The exercise:
Lay out the data as a JSON list of strings, one string per line and no blank lines, starting at the line containing "You are a GUI" and ending at the end of the data. Leave the pictures out.

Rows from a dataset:
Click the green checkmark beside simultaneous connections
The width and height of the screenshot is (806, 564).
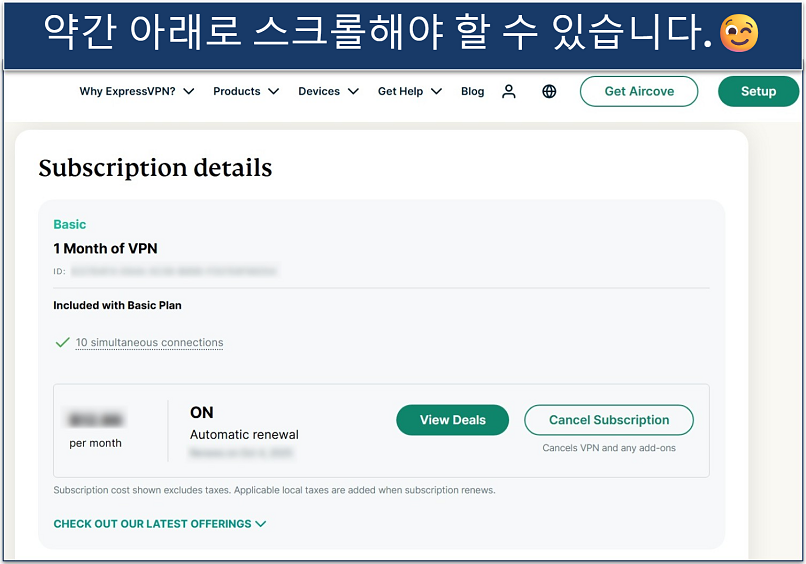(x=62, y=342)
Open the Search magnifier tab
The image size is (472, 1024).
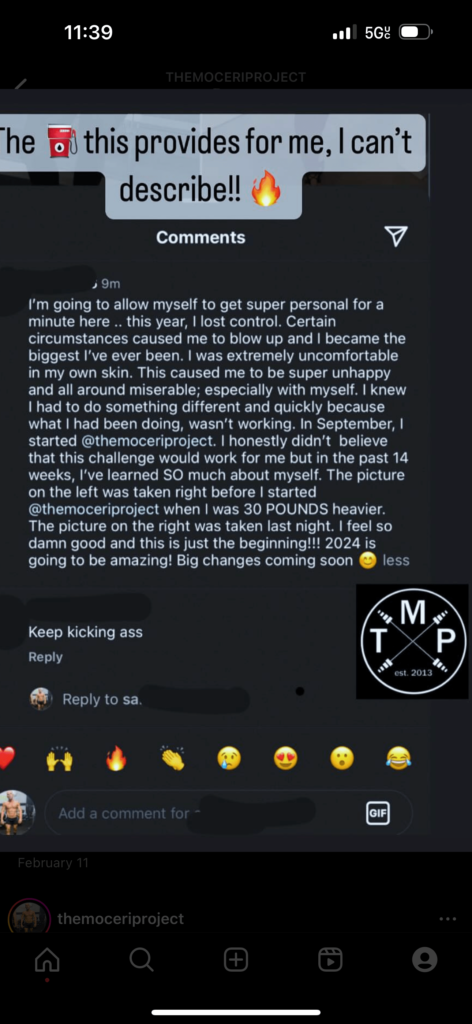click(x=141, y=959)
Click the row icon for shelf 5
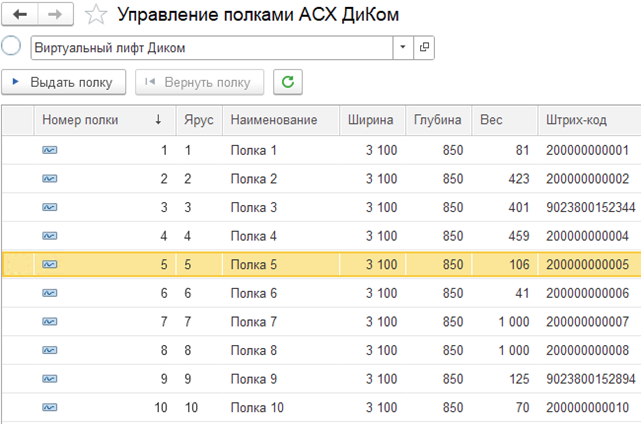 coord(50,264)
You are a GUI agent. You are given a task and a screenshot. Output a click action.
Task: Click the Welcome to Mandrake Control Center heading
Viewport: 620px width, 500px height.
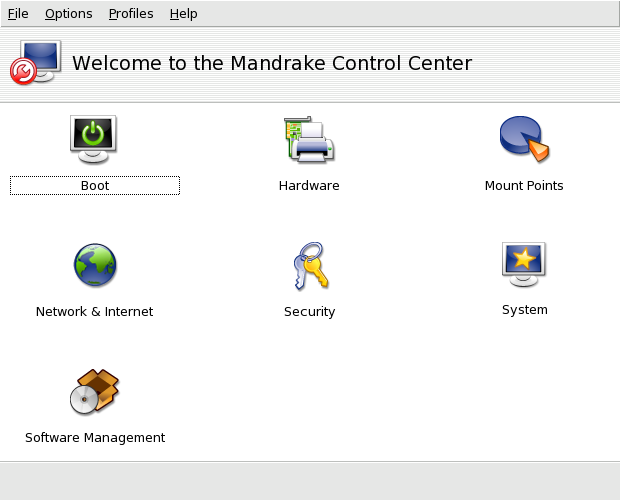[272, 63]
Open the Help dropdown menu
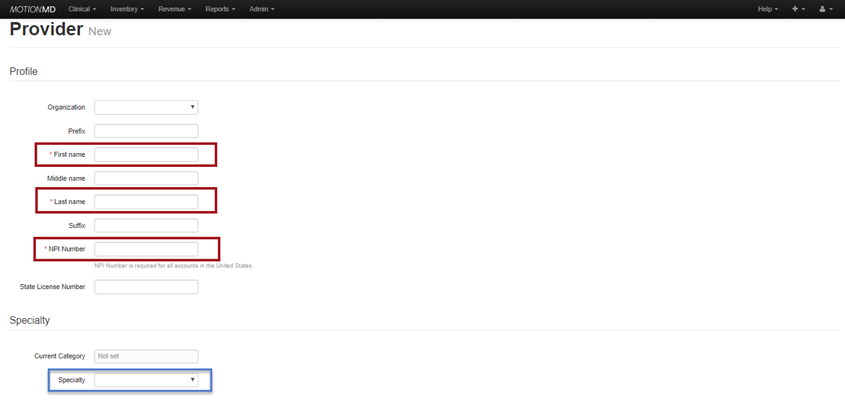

Full answer:
[
  "You are a GUI agent. You are given a task and a screenshot. Output a click action.",
  "Task: Click the Welcome to Mandrake Control Center heading",
  "Viewport: 620px width, 500px height.",
  "[272, 63]",
  "Open the Help dropdown menu"
]